| EXERCISE DESCRIPTION |
Give everything from the start of the records down to the line containing "tap(264, 7)", both ends included, as a Markdown table with the columns Row and Line. Number each row, skip blank lines, and leave the pictures out.

| RECORDS SHOWN |
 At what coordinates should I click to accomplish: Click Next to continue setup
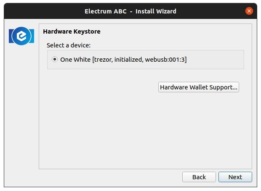(x=235, y=177)
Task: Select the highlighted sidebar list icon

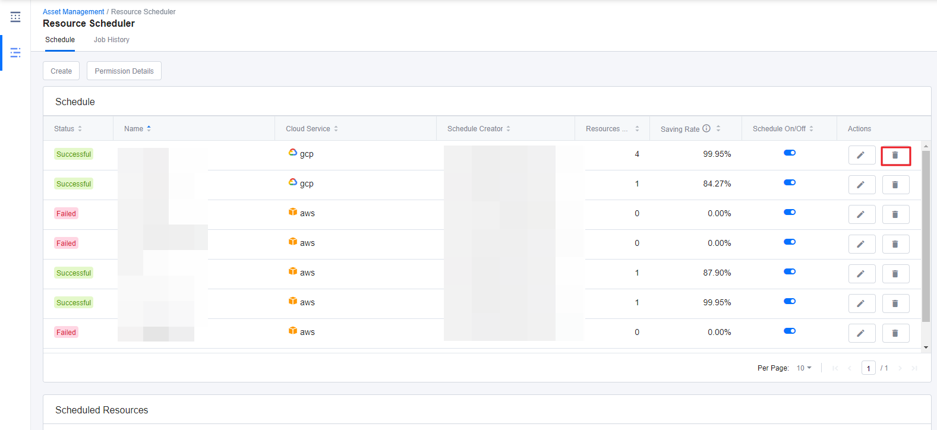Action: pos(15,53)
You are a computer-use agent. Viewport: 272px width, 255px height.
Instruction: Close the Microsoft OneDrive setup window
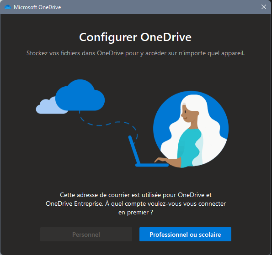tap(264, 7)
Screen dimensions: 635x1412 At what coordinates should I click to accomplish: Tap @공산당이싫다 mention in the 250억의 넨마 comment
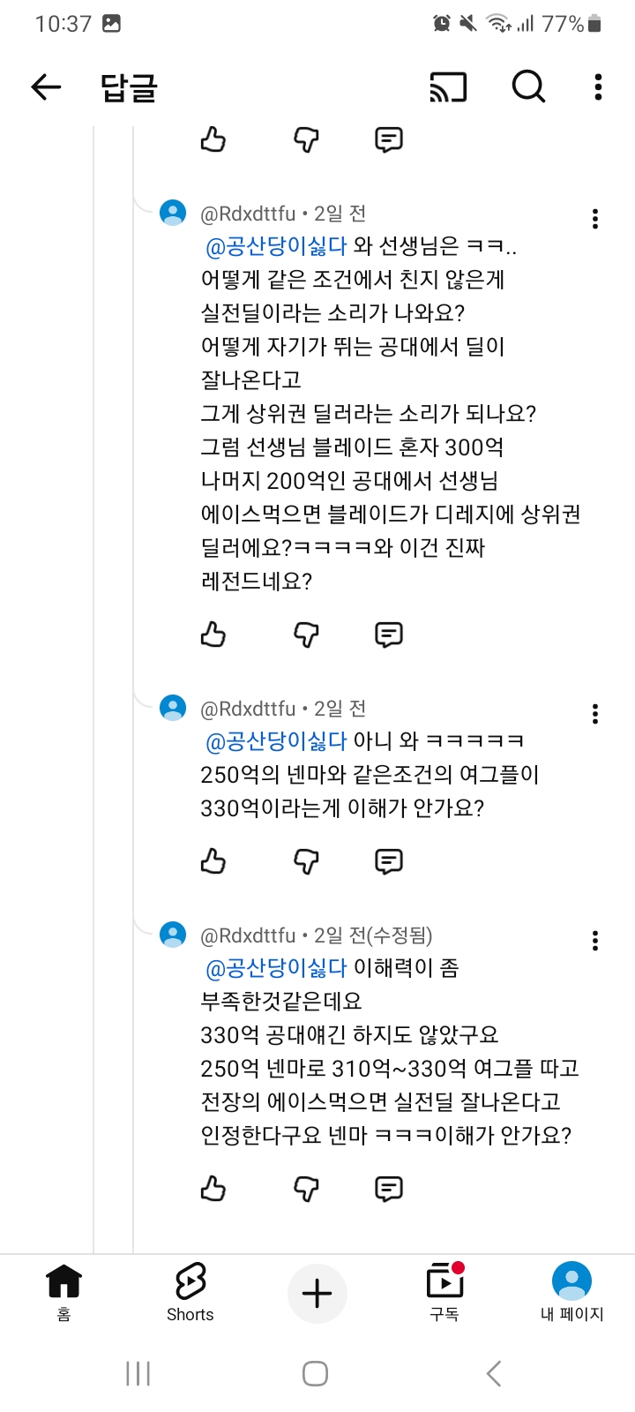276,741
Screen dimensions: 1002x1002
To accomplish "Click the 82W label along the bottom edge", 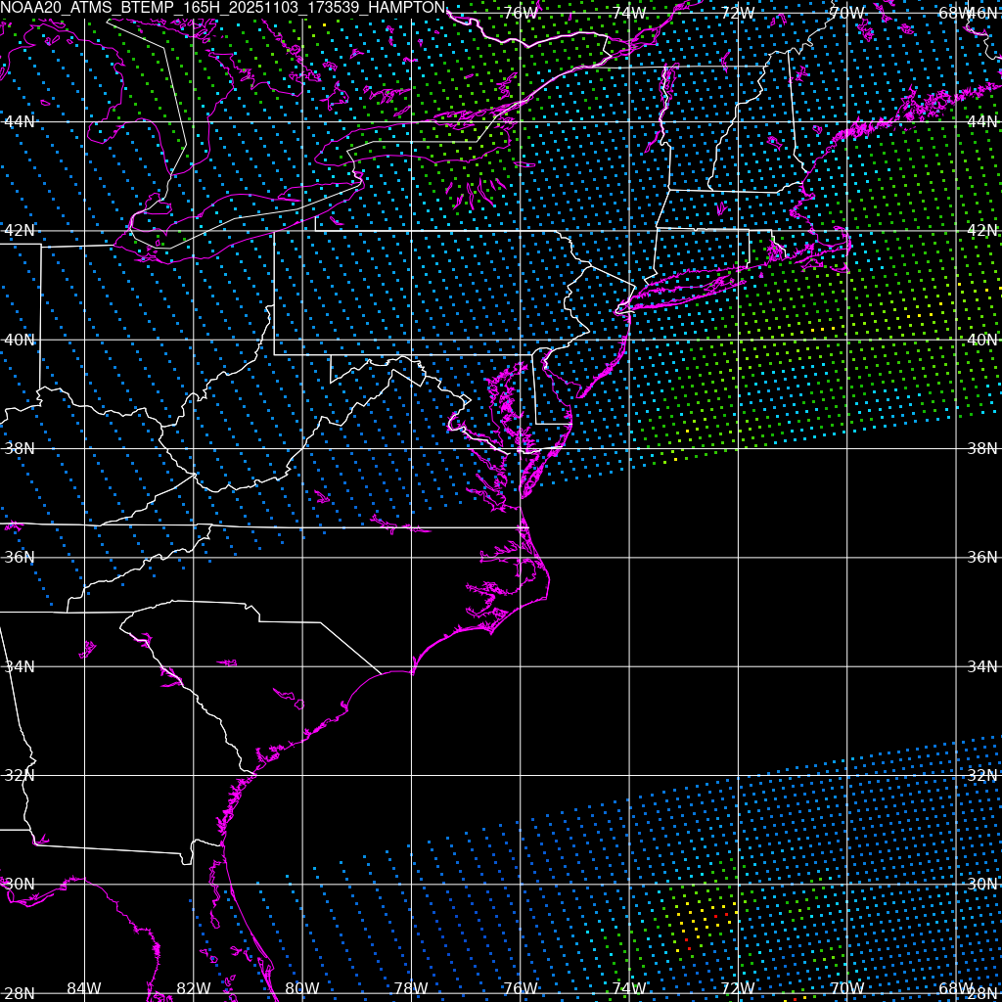I will click(193, 988).
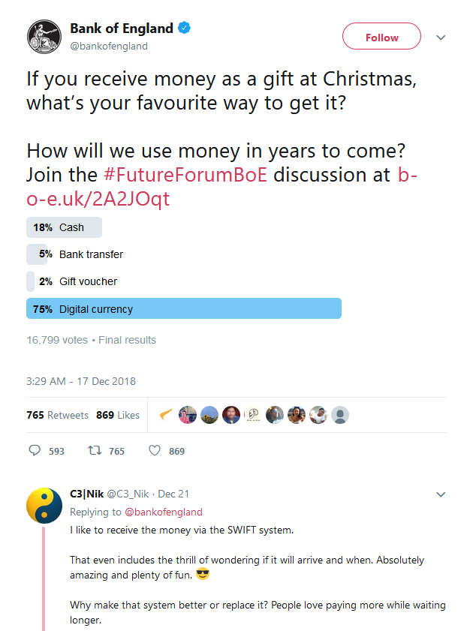The height and width of the screenshot is (631, 473).
Task: Click the Bank of England profile avatar
Action: click(x=44, y=38)
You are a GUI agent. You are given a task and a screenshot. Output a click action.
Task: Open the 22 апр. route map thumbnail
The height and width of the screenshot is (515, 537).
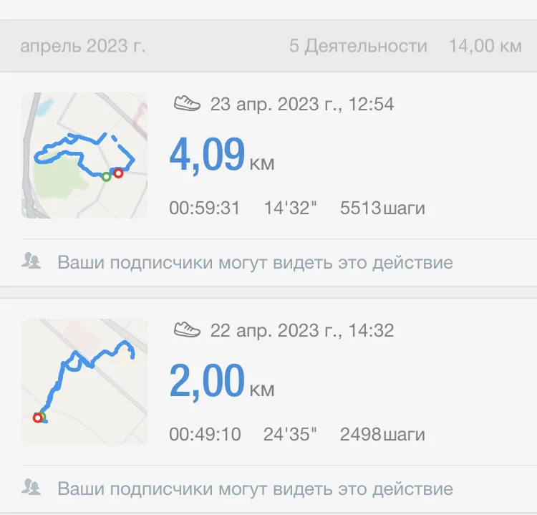[84, 381]
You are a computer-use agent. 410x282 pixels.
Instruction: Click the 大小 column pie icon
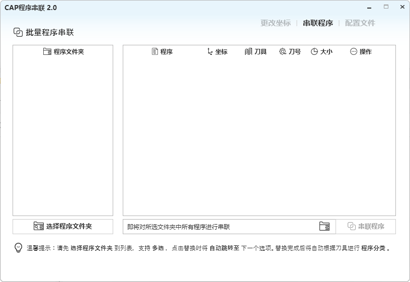click(x=314, y=51)
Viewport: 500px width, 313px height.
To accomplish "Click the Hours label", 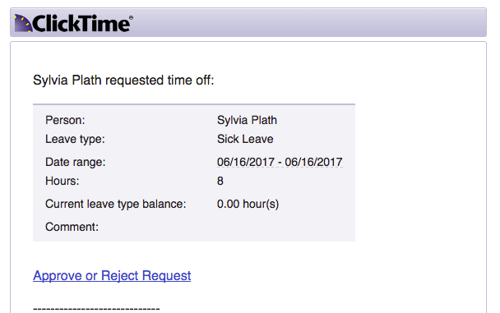I will coord(63,182).
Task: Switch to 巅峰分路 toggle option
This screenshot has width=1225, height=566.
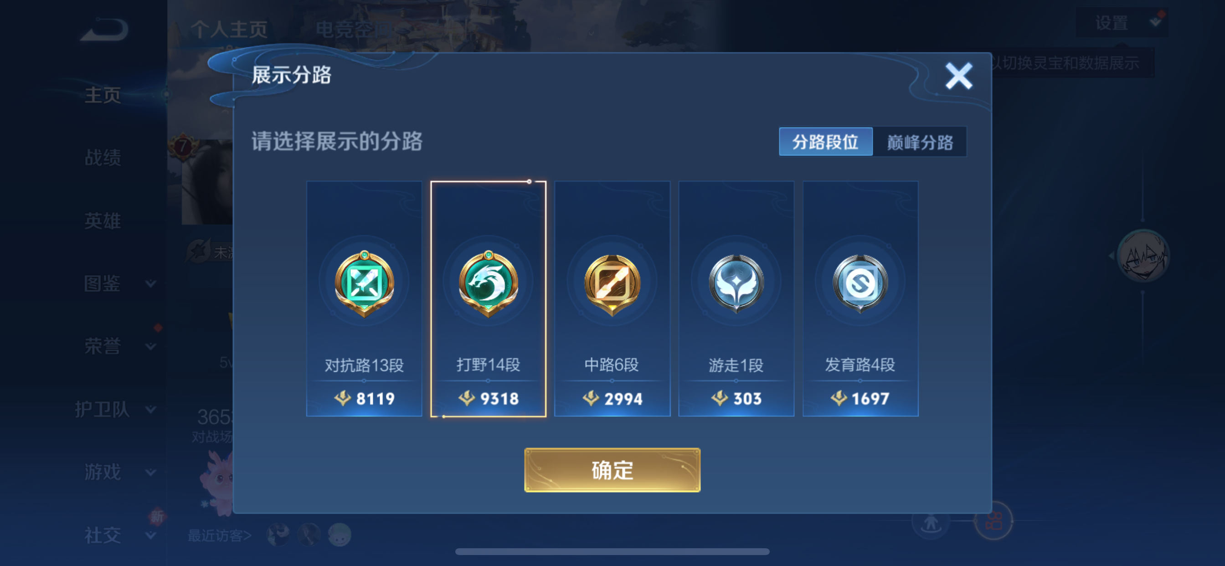Action: pyautogui.click(x=920, y=142)
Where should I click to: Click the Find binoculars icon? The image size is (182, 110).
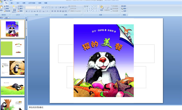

| EXPECTED ANSWER |
| Row | Line |
|---|---|
| 1 |  At what coordinates should I click to accomplish: Click Next to continue setup |
| 2 | (x=235, y=177) |
| 3 | Task: Select the highlighted sidebar list icon |
| 4 | Action: pos(15,53) |
| 5 | You are a computer-use agent. Viewport: 272px width, 255px height. |
| 6 | Instruction: Close the Microsoft OneDrive setup window |
| 7 | tap(264, 7) |